While both Fannie and Freddie use their own AUS to underwrite the same type of conventional loans, their underwriting guidelines are sometimes slightly different. Loan officers can choose to use either for a loan decision, but most fall into the habit of using one or the other. Or perhaps a mortgage broker has a favorite wholesale lender who is primarily a Fannie lender and seller, so the broker would use Fannie's system. But when a loan doesn't get approved with an AUS and tweaking doesn't work, the loan officer could mistakenly assume that the loan isn't approvable. But it could be only that the loan officer needs to use another system to get the loan approved.

Both Fannie and Freddie are constantly updating their automated underwriting systems, as are their government counterparts at the VA, FHA, and US DA. Sometimes changes will be made by one agency but not by another.

You Don't Have to Supply Tons of Documentation at Application, Even if Your Loan Officer Asks for It.

You may still see loan officers who ask for absolutely everything up front, perhaps even before you have picked out a property. This is old school. It's not a bad thing, mind you, but it's still old school.

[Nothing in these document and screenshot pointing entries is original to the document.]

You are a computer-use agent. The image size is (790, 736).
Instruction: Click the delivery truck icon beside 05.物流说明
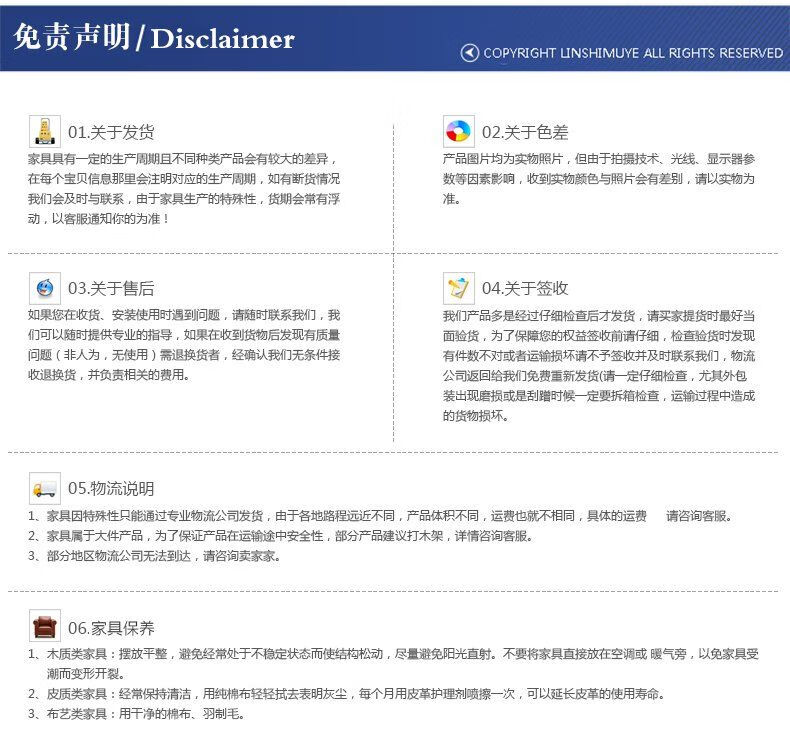coord(44,488)
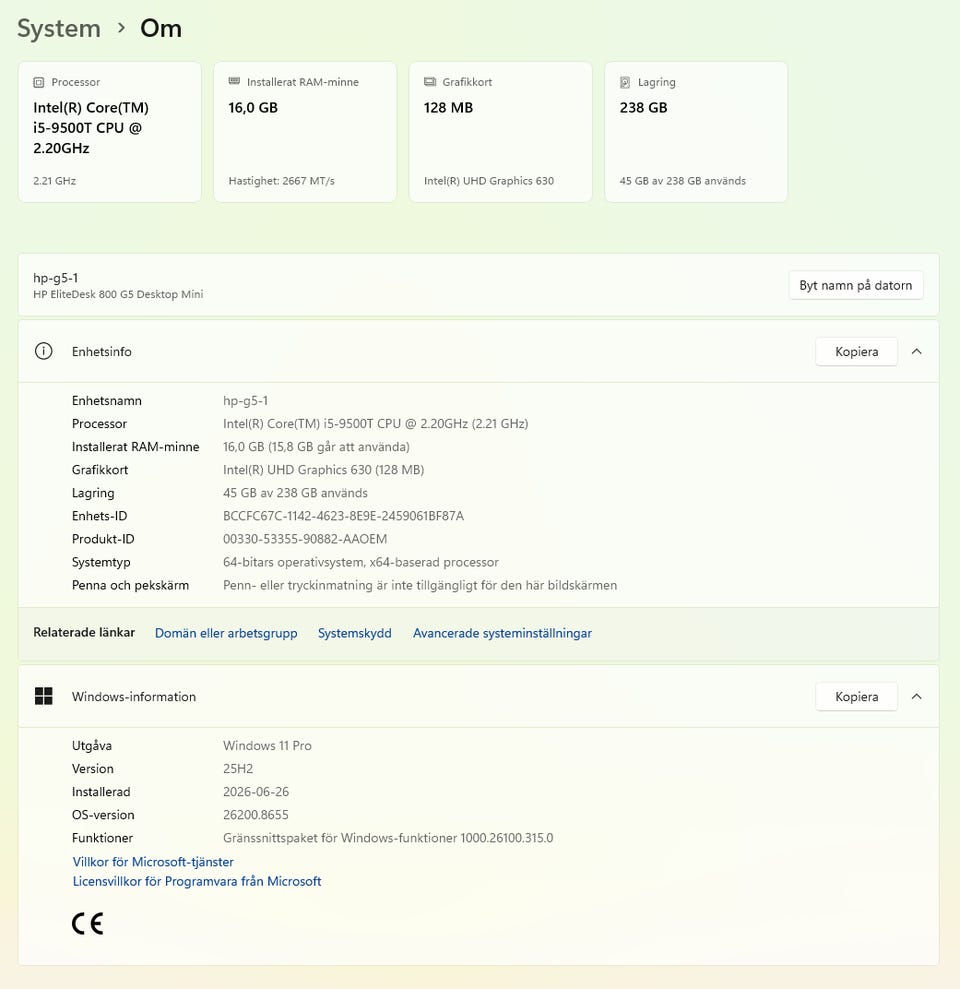Go back to System breadcrumb
Image resolution: width=960 pixels, height=989 pixels.
[59, 28]
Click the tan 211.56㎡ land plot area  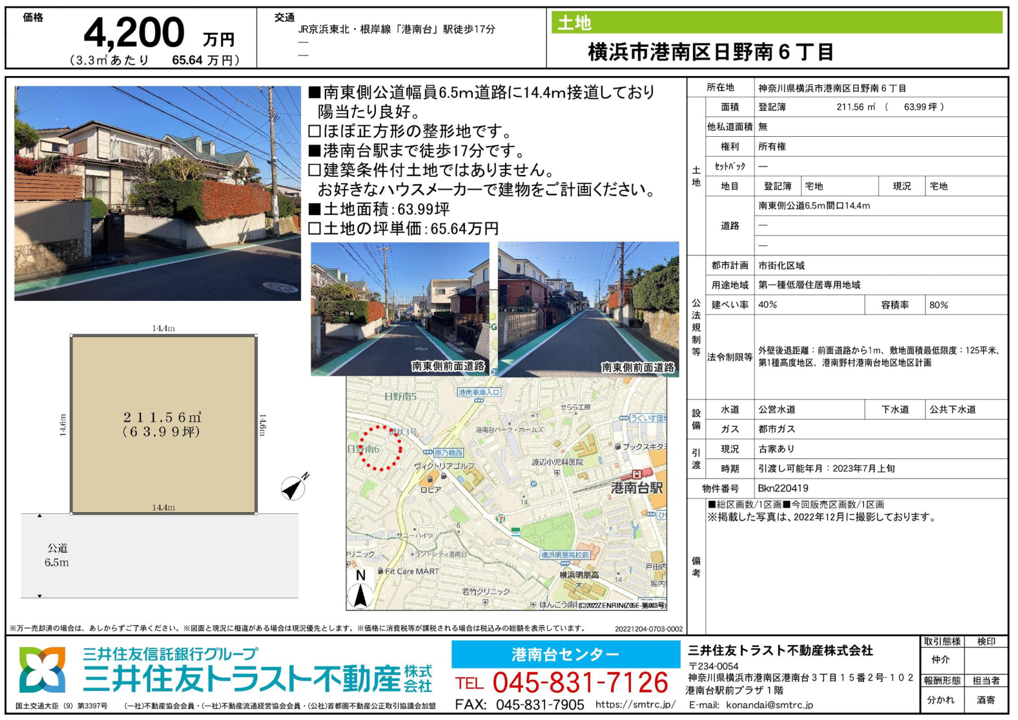click(x=163, y=422)
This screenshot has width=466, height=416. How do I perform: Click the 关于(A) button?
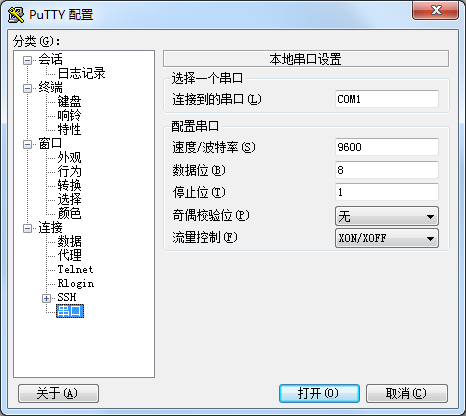click(x=58, y=394)
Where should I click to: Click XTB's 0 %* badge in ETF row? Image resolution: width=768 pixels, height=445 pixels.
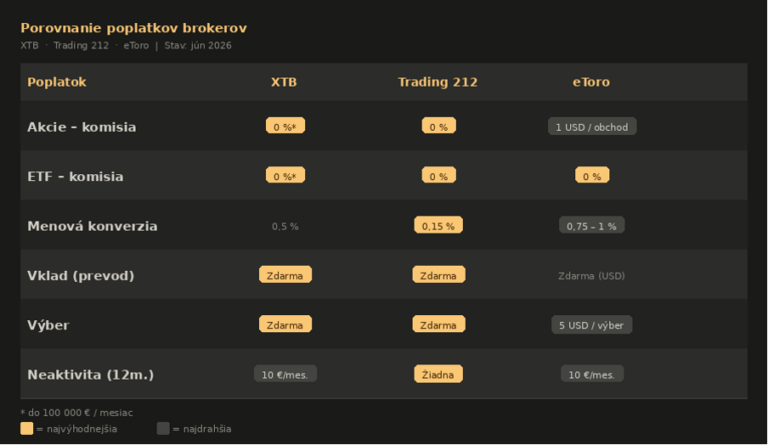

There's no need to start digging out all your old financial statements, tax returns, divorce decree, or whatever—unless the AUS asks for it. Unfortunately, there are too many loan officers who ask for absolutely everything that could possibly be required for a mortgage approval at the very beginning of the loan process.

Dragging out all sorts of documentation that's not needed is a real pain. The catch with such an approach is that whatever you provide, your lender has to verify. If you say you have $12,298 in a savings account, $49,442,235 in lottery winnings reserved for your grandkids, and about 14 other investment accounts worth about $13,988, then guess what? Your lender will have to verify every single item you entered on the application—whether or not you need that information to close the deal.

I'll give you an example.

You want to buy a $200,000 house, put 5 percent down, and have the seller pay all your closing costs. You need approximately 5 percent of $200,000, or $10,000. So you provide three months' bank statements showing that you have $12,533 m your account. So far, so good. You're done, right?

But you also put down that you have a 40i(k) account, an IRA with about $9,500 in it, and an investment account with another $5,000. Since you put all that information on your application, your lender has to verify it, whether or not you needed it to close your deal.

You may have needed only $10,000 to close the $200,000 purchase, but since you added all that other stuff, you have to provide documentation proving your claims. This means more documentation and more work on your part.

And each time you provide more information, there's the possibility of more problems—problems that may not necessarily lead to your loan being declined, but that will cause you more headaches.